* REQUIREMENT: Range to reproduce from the entries below: the line with "Given: Open the settings gear icon", the line with "Click info icon", and every line in between. Give them exactly and give nothing else.

* GIVEN RECORDS:
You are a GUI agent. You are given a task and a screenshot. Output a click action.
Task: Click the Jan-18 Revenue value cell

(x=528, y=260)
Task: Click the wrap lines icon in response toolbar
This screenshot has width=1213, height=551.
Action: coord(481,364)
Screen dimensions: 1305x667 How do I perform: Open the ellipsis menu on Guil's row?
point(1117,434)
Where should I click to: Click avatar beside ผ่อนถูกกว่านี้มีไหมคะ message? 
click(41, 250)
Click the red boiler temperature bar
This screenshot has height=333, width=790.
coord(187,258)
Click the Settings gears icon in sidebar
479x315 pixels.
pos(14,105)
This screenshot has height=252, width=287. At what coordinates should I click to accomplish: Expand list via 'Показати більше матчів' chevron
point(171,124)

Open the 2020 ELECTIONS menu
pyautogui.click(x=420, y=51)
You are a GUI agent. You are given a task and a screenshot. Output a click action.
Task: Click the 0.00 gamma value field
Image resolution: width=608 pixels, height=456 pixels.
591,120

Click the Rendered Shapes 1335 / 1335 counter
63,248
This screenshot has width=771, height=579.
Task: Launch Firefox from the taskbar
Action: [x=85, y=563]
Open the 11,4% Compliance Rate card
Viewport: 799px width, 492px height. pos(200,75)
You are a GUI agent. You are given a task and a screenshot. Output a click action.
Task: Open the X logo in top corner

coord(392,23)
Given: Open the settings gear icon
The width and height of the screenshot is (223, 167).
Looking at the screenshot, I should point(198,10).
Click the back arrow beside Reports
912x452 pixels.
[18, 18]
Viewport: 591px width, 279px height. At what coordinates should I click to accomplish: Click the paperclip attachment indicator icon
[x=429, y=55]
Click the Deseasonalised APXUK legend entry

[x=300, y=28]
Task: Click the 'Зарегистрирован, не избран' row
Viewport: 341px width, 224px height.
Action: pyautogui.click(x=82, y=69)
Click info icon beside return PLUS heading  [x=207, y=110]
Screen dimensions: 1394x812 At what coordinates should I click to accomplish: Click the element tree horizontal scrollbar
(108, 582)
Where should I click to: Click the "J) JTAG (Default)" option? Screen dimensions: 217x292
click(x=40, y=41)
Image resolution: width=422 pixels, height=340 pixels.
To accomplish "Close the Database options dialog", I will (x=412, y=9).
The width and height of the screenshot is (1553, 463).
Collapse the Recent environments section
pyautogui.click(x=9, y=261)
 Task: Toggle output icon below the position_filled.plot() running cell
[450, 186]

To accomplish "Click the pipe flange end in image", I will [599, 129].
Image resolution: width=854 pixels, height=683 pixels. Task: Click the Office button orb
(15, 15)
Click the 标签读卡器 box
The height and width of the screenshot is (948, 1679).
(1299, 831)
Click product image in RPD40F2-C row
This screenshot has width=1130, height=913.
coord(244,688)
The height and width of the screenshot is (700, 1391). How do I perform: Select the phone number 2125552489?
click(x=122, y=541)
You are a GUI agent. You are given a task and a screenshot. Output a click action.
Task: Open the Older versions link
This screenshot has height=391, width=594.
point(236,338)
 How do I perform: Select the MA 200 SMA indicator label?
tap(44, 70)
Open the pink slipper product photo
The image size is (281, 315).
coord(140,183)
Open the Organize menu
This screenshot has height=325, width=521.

* SOLUTION TO THIS PROBLEM:
Given: Open the settings gear icon
The width and height of the screenshot is (223, 167).
Looking at the screenshot, I should point(198,10).
Click the back arrow beside Reports
912x452 pixels.
[18, 18]
Viewport: 591px width, 279px height. At what coordinates should I click to accomplish: Click the paperclip attachment indicator icon
[x=429, y=55]
Click the Deseasonalised APXUK legend entry

[x=300, y=28]
Task: Click the 'Зарегистрирован, не избран' row
Viewport: 341px width, 224px height.
Action: pyautogui.click(x=82, y=69)
Click info icon beside return PLUS heading  [x=207, y=110]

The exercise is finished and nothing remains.